This is the seventh blog in the weekly 15-part Discovering the Greatness in Smallness: 15 Qualities of Great Short Story Writers series by Susanne Carter.

Quality 7: Great short story writers draw from their own life experiences.

 

“The proper relationship of a writer to his or her own life is similar to a cook with a cupboard. What the cook makes from the cupboard is not the same thing as what’s in the cupboard.” – Lorrie Moore

 

Sherman Alexie is an American Indian who writes about the Native American experience.  Ron Rash is a native of Southern Appalachia whose characters all live in western North and South Carolina.  Tim O’Brien mixes autobiographical experiences with fiction in his award-winning Vietnam War short stories. Jumpha Lahiri, Bharati Mukherjee, Gish Jin, Chitra Divakaruni and Chimamanda Ngozi Adichie are all immigrants or children of immigrants who write about the immigrant experience.  These writers are great in part because they have a rich background of experience upon which to draw.  And they fascinate us by inviting us into their worlds—Sherman Alexie, the urban American Indian landscape; Ron Rash, the Appalachian backwoods; Tim O’Brien, the theater of war; and immigrant writers, a strange new land that represents both opportunity and significant challenges.

Brad Watson’s powerful story, “Visitation,” winner of an O. Henry prize in 2010, is the story of a divorced father who spends every third weekend with his son in bleak, rundown motels and fears he may have failed at fatherhood.  As a divorced father himself, Watson says that when his son was young they spent many nights in cheap motels during his “visitation” weekends and that experience provided the impetus for this story.  The story was written later (in longhand) during happier times Watson spent with his son hiking and biking in the mountains of Wyoming.
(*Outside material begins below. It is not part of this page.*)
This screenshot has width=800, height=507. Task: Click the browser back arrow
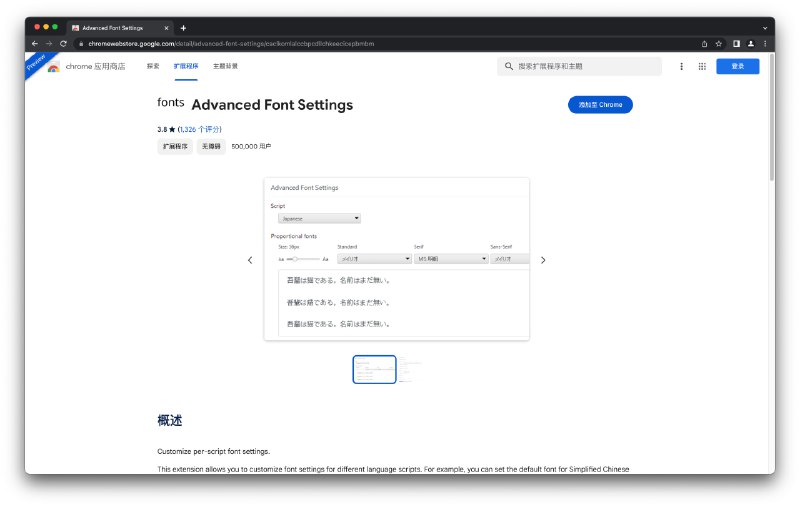coord(35,44)
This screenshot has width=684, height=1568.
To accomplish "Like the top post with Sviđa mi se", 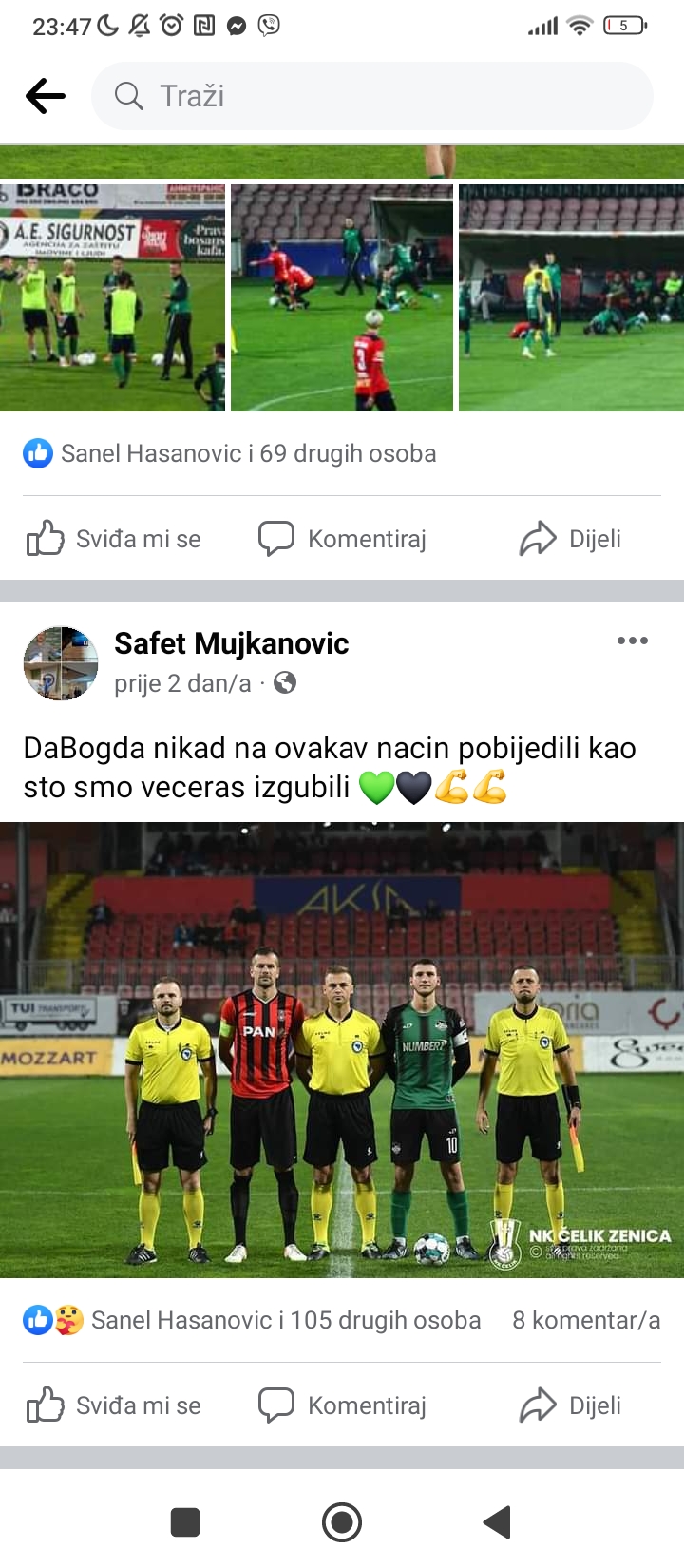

Watson said the “contrast between such good times and such not-so-good times helps a writer to reimagine the hard times in more vivid detail.”

Dorothy Allison draws upon her childhood growing up in poverty in South Carolina for most of her novels and short stories.  She explains what it was like to grow up as “they”:

My people were not remarkable. We were ordinary, but even so we were mythical. We were the they everyone talks about—the un-grateful poor. I grew up trying to run away from the fate that destroyed so many of the people I loved, and having learned the habit of hiding, I found I had also learned to hide from myself. I did not know who I was, only that I did not want to be they, the ones who are destroyed or dismissed to make the “real” people, the important people, feel safer. By the time I understood that I was queer, that habit of hiding was deeply set in me, so deeply that it was not a choice but an instinct. Hide, hide to survive, I thought, knowing that if I told the truth about my life, my family, my sexual desire, my history, I would move over into that unknown territory, the land of they, would never have the chance to name my own life, to understand it or claim it.

Allison’s novels, short stories, and poems, writes Timothy Adams, “evidence a strong and sustained autobiographical impulse.”   In “Steal Away” the college student narrator describes how she channels her anger at being poor into carefully crafted thievery:

I became what had always been expected of me—a thief.  Dangerous, but careful.  Wanting everything, I tamed my anger, smiling wide and innocently.  With the help of that smile I stole toilet paper from the Burger King rest room, magazines from the lower shelves at 7-Eleven, and sardines from the deli—sliding those little cans down my jeans to where I had drawn the cuffs tight with rubber bands.  I lined my pockets with plastic bags for a trip to the local Winn Dixie, where I could collect smoked oysters from the gourmet section and fresh grapes from the open bins of produce.  From the hobby shop in the same shopping center I pocketed metal snaps to replace the rubber bands on my pantleg cuffs and metal guitar picks I could use to pry loose and switch price tags on items too big to carry away.  Anything small enough to fit a palm walked out with me, anything round enough to fit an armpit, anything thin enough to carry between my belly and belt.  The smallest, sharpest, most expensive items rested behind my teeth, behind that smile that remained my ultimate shield.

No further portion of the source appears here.